> Passage:
· · · · · · ·
“It was the best of times,
it was the worst of times,
it was the age of wisdom,
it was the age of foolishness,
it was the epoch of belief,
it was the epoch of incredulity,
it was the season of Light,
it was the season of Darkness,
it was the spring of hope,
it was the winter of despair,
we had everything before us, we had nothing before us, we were all going direct to Heaven, we were all going direct the other way…”
A couple recent gluten studies made me think of Dickens’ opening lines from “A Tale of Two Cities,” which describe the concurrence of contradictory states of being and consciousness in 18th century Western Europe. That’s people for ya. We can be miserable and happy at the same time. We can believe something despite evidence to the contrary staring us in the face. You’ll see it in online arguments, especially regarding subjects whose research luminaries publish in journals that offer online access to study abstracts for us plebs. That’s why comment board arguments between two opposing camps touting completely contradictory information stretch endlessly – because they can always trot out URL after URL of an abstract that appears to support their point. For every study, there’s a counter study.
· · · · · · ·
> How to complete this task:
Answer these questions about the passage on gluten studies and Dickens.
1. According to the quoted lines, what was it the winter of?
2. What brought Dickens' opening lines to mind?
3. Which time and place do those lines describe?

> The data:
· · · · · · ·
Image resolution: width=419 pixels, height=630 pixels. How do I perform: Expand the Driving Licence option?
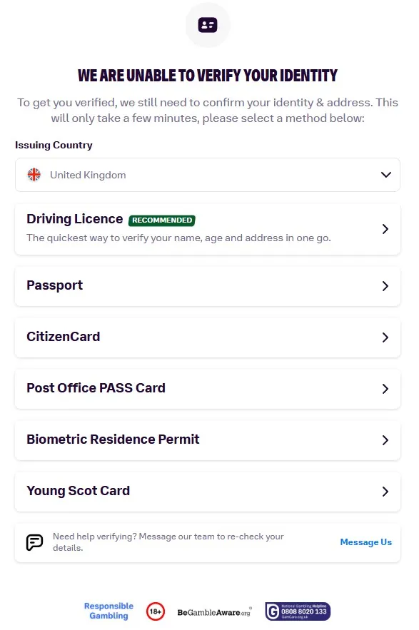click(208, 229)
· · · · · · ·
> Answer section:
1. Despair.
2. A couple of recent gluten studies.
3. 18th century Western Europe.